■ **Task directions**: From the line with "Task: Select the" through the line with "Click the End", inclusive, return each line of the data below exactly and leave the rest out.

(Dataset entries)
—————
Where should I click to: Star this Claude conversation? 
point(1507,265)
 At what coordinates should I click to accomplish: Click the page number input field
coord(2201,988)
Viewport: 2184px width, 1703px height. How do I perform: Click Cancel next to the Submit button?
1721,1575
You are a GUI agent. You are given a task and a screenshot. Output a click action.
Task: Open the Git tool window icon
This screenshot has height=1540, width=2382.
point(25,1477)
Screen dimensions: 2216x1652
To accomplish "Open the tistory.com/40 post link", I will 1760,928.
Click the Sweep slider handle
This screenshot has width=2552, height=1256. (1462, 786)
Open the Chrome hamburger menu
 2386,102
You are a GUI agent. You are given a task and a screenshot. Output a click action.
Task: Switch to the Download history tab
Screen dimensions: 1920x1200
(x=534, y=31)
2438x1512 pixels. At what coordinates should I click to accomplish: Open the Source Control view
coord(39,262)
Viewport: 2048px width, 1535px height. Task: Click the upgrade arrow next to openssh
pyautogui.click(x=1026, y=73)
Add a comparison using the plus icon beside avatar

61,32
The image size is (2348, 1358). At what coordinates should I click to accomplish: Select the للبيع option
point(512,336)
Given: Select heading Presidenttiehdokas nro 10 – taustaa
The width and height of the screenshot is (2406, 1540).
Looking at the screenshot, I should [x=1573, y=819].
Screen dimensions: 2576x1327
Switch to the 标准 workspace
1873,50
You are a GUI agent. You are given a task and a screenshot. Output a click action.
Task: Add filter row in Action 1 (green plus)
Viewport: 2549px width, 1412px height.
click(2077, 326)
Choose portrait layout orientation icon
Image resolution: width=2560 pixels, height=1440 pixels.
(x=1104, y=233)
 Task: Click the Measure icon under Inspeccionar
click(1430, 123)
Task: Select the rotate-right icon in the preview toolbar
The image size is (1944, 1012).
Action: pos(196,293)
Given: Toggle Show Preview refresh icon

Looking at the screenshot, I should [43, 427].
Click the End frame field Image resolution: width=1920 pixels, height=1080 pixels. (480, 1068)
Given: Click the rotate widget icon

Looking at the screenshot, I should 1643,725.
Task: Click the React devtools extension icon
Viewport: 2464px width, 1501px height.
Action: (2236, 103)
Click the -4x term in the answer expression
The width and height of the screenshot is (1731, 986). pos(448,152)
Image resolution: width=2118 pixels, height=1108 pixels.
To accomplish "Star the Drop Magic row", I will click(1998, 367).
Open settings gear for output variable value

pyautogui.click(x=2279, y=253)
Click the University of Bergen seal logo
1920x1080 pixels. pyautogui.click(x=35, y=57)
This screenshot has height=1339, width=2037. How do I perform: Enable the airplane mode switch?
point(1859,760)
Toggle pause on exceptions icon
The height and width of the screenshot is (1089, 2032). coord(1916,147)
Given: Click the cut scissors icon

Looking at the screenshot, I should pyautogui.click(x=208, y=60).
—————
■ **Answer to this exercise**:
Task: Select the rotate-right icon in the preview toolbar
The image size is (1944, 1012).
Action: pos(196,293)
Given: Toggle Show Preview refresh icon

Looking at the screenshot, I should [43, 427].
Click the End frame field Image resolution: width=1920 pixels, height=1080 pixels. (480, 1068)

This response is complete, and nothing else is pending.